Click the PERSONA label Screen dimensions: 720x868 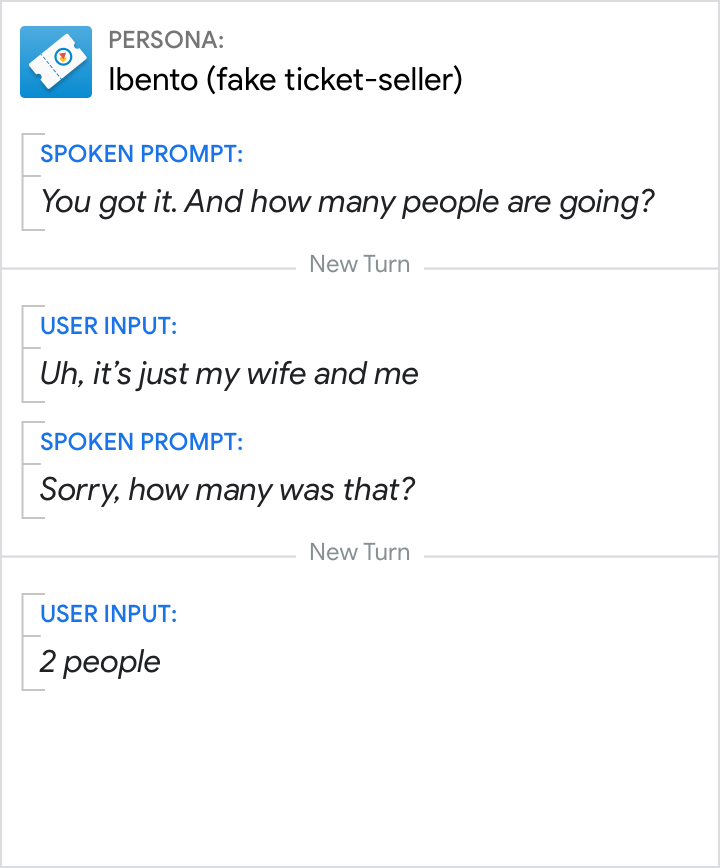point(166,40)
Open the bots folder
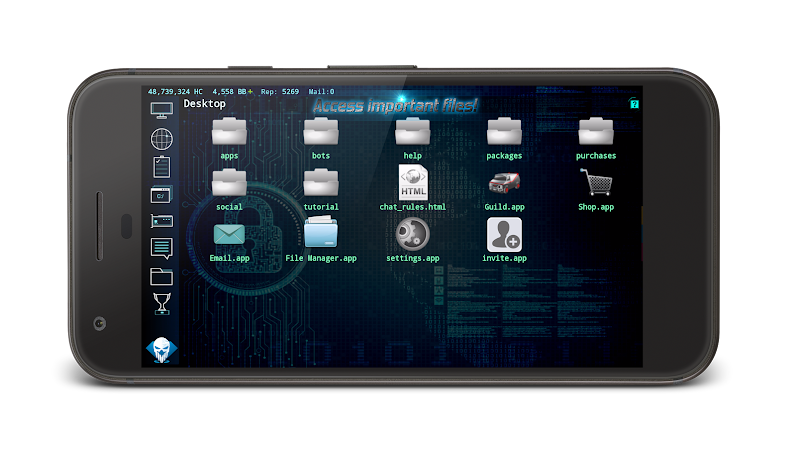Image resolution: width=796 pixels, height=450 pixels. [x=321, y=132]
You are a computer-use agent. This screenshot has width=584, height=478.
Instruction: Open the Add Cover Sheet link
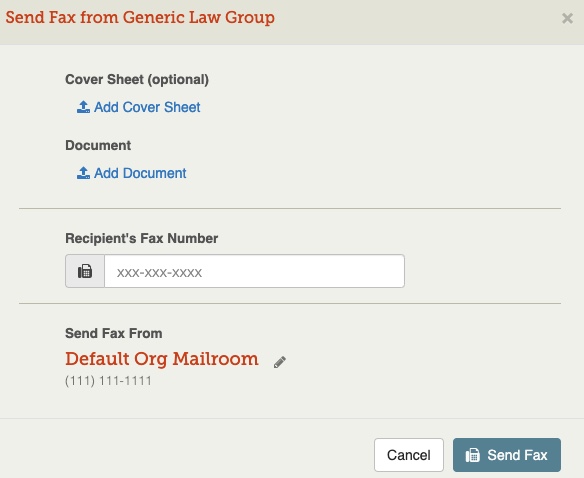tap(139, 107)
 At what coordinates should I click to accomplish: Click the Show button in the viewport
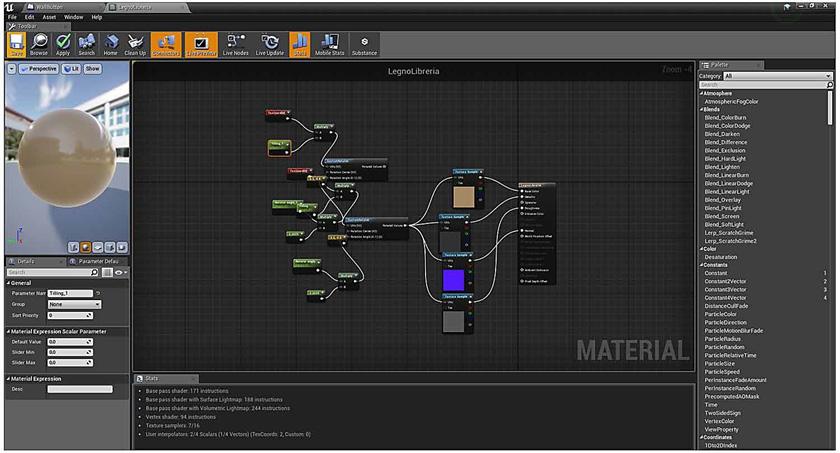92,69
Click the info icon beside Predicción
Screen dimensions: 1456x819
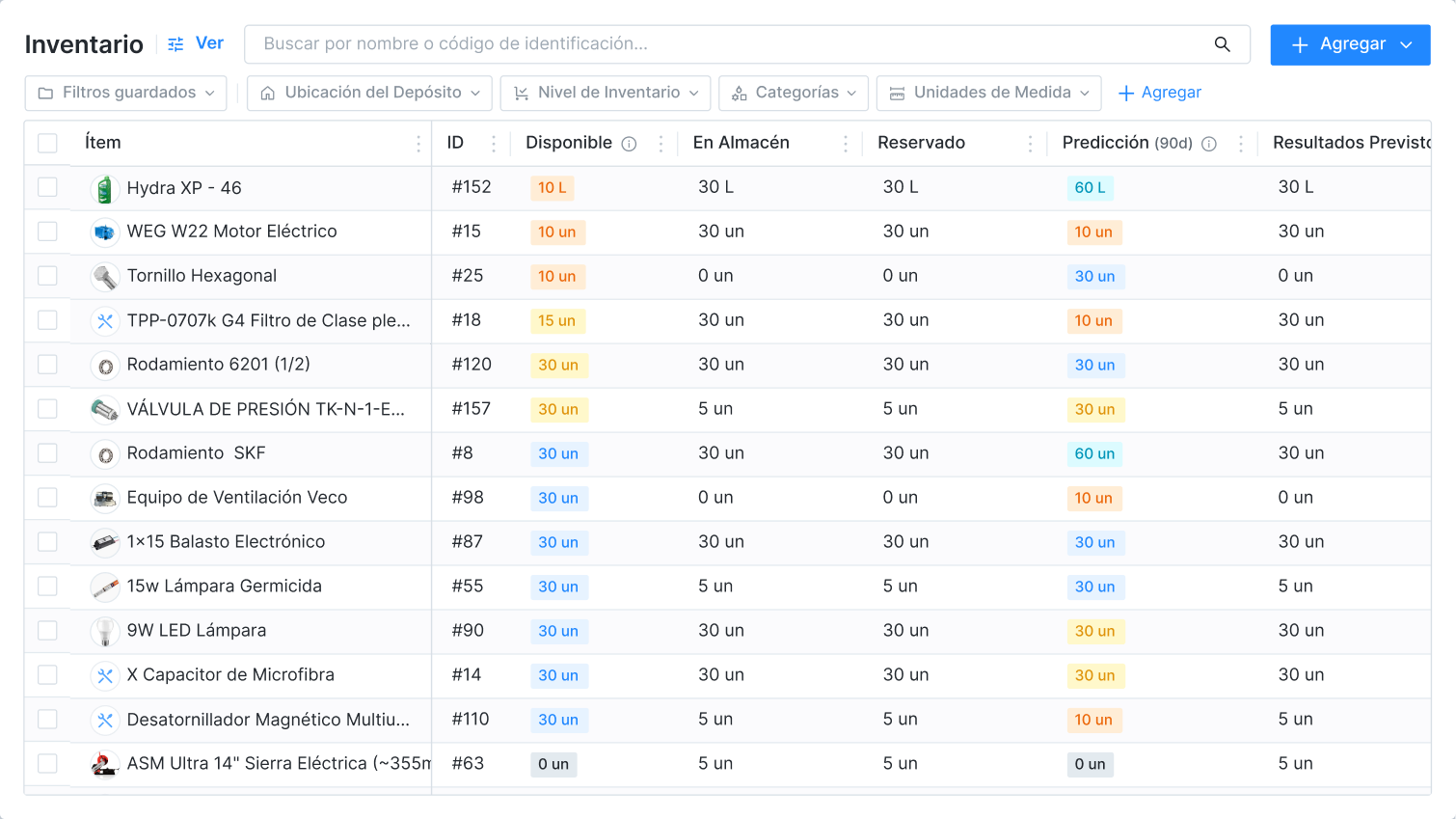(x=1208, y=144)
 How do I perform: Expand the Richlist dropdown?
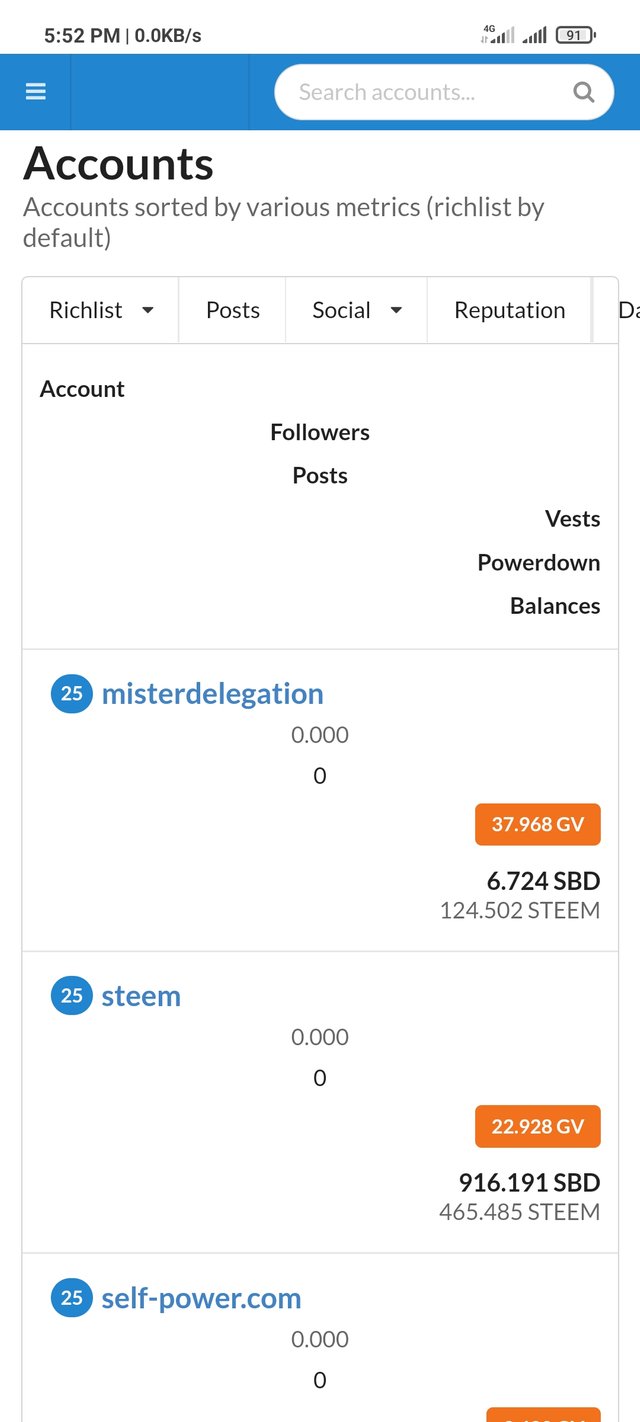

......

▸ What you need to do: The required answer is an exact copy of the lines from the one containing "At what coordinates" through the last line of the material, with the pictures removed.

▸ Completed task:
 At what coordinates should I click to accomplish: Click the Show button in the viewport
92,69
Click the info icon beside Predicción
Screen dimensions: 1456x819
(x=1208, y=144)
 How do I perform: Expand the Richlist dropdown?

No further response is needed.